:: Records provided

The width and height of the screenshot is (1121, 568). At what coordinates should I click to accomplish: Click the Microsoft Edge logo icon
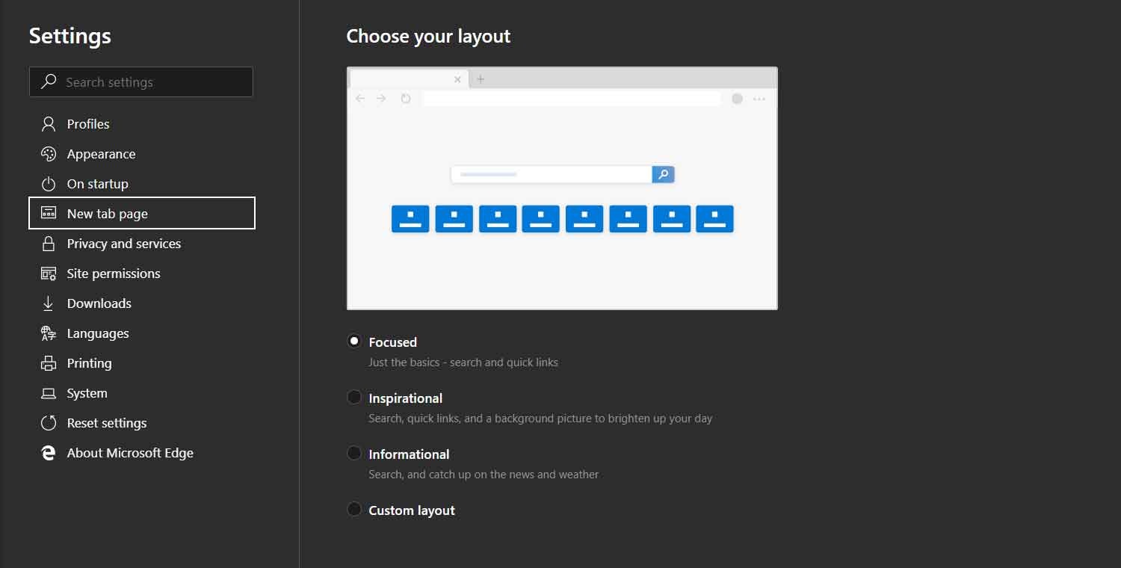click(x=49, y=453)
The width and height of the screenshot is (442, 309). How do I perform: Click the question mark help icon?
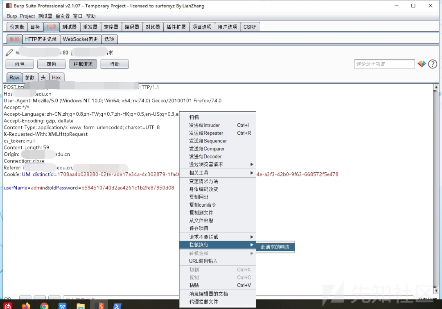coord(433,64)
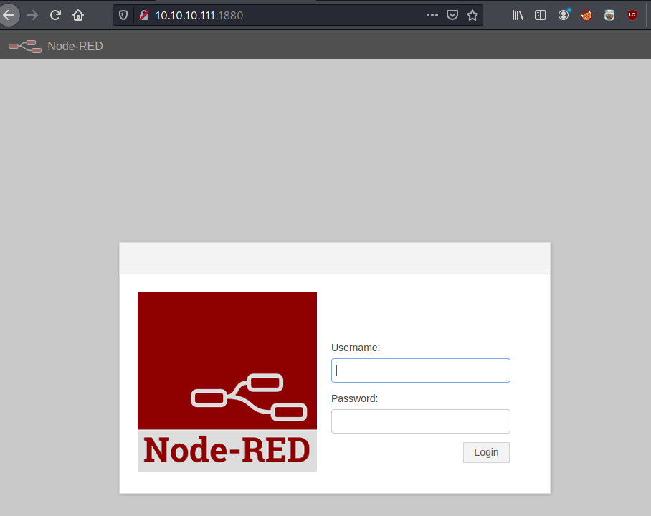Open the Firefox Account icon
The width and height of the screenshot is (651, 516).
click(564, 14)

::::

» **Instructions for the task**: Repeat the lines exactly, starting with the line that contains "The width and height of the screenshot is (442, 309)." and ending with the last line of the entries. Keep both of those lines but no pictures.

» **Solution to the exercise**:
The width and height of the screenshot is (442, 309). How do I perform: Click the question mark help icon?
coord(433,64)
Open the Firefox Account icon
The width and height of the screenshot is (651, 516).
click(564, 14)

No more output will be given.